## Task statement
All lines that hold the string "agent" should be copied. Find them in the listing below.

## Dataset entries
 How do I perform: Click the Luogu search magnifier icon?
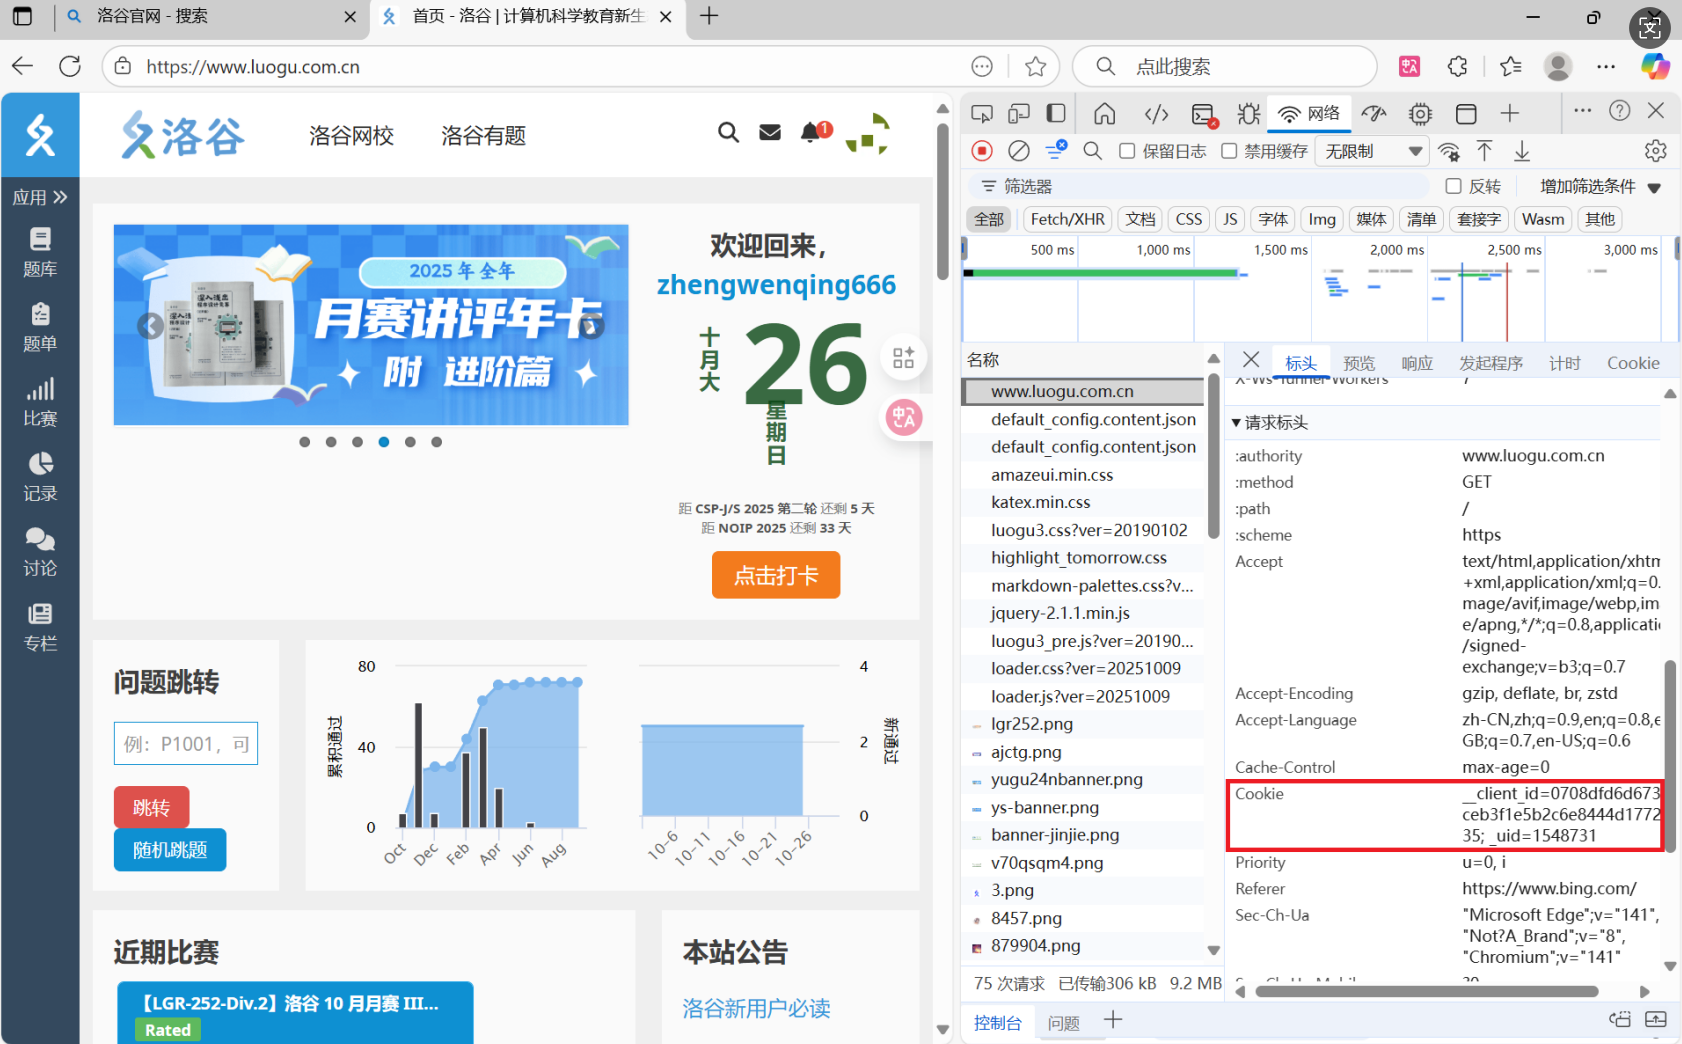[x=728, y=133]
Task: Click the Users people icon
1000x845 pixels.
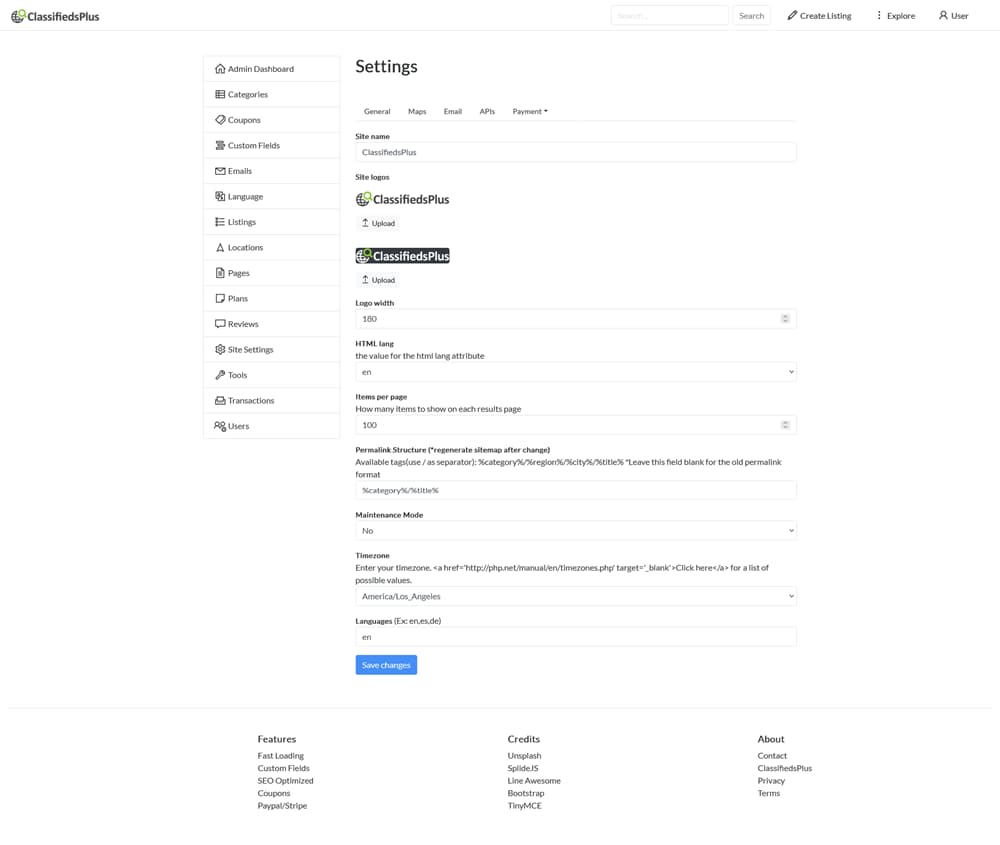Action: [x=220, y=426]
* * *
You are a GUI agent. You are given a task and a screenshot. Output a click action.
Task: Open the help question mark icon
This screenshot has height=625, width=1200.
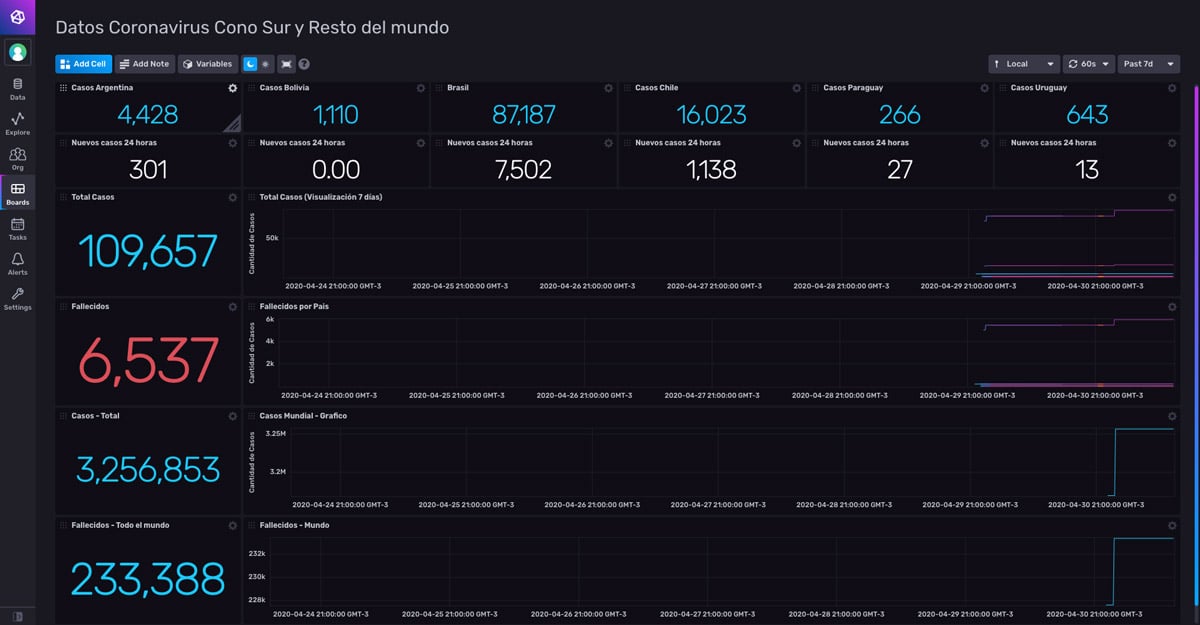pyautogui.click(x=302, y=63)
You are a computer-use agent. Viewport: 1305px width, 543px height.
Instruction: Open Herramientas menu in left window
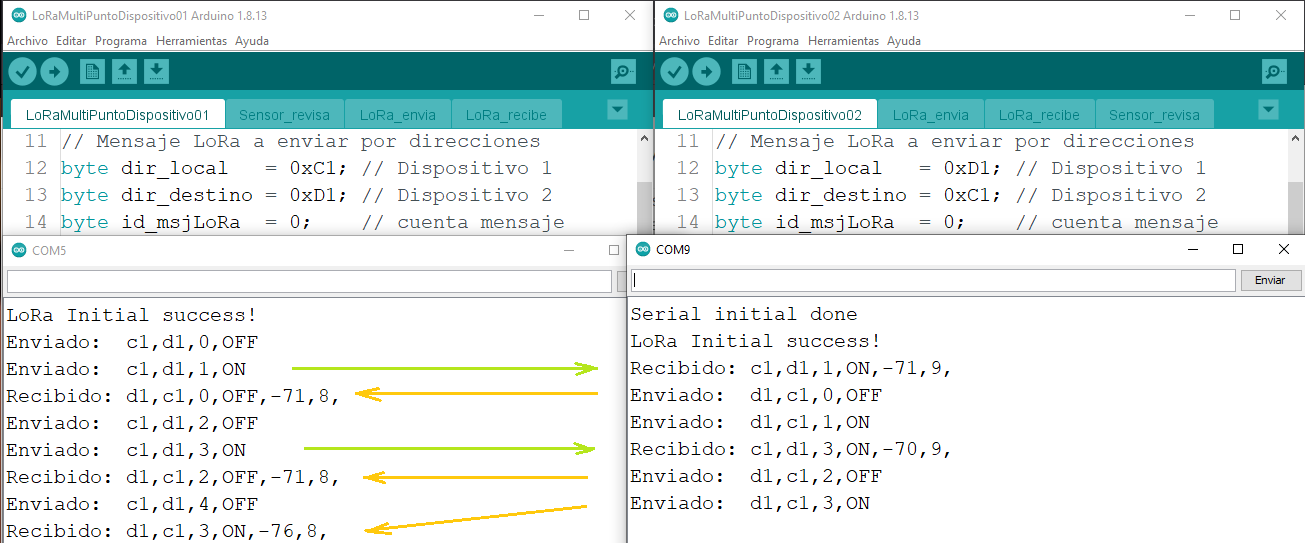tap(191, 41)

## Solution to this problem
You are a GUI agent. You are given a task and a screenshot. Output a click action.
You are a computer-use agent. Viewport: 1305px width, 543px height.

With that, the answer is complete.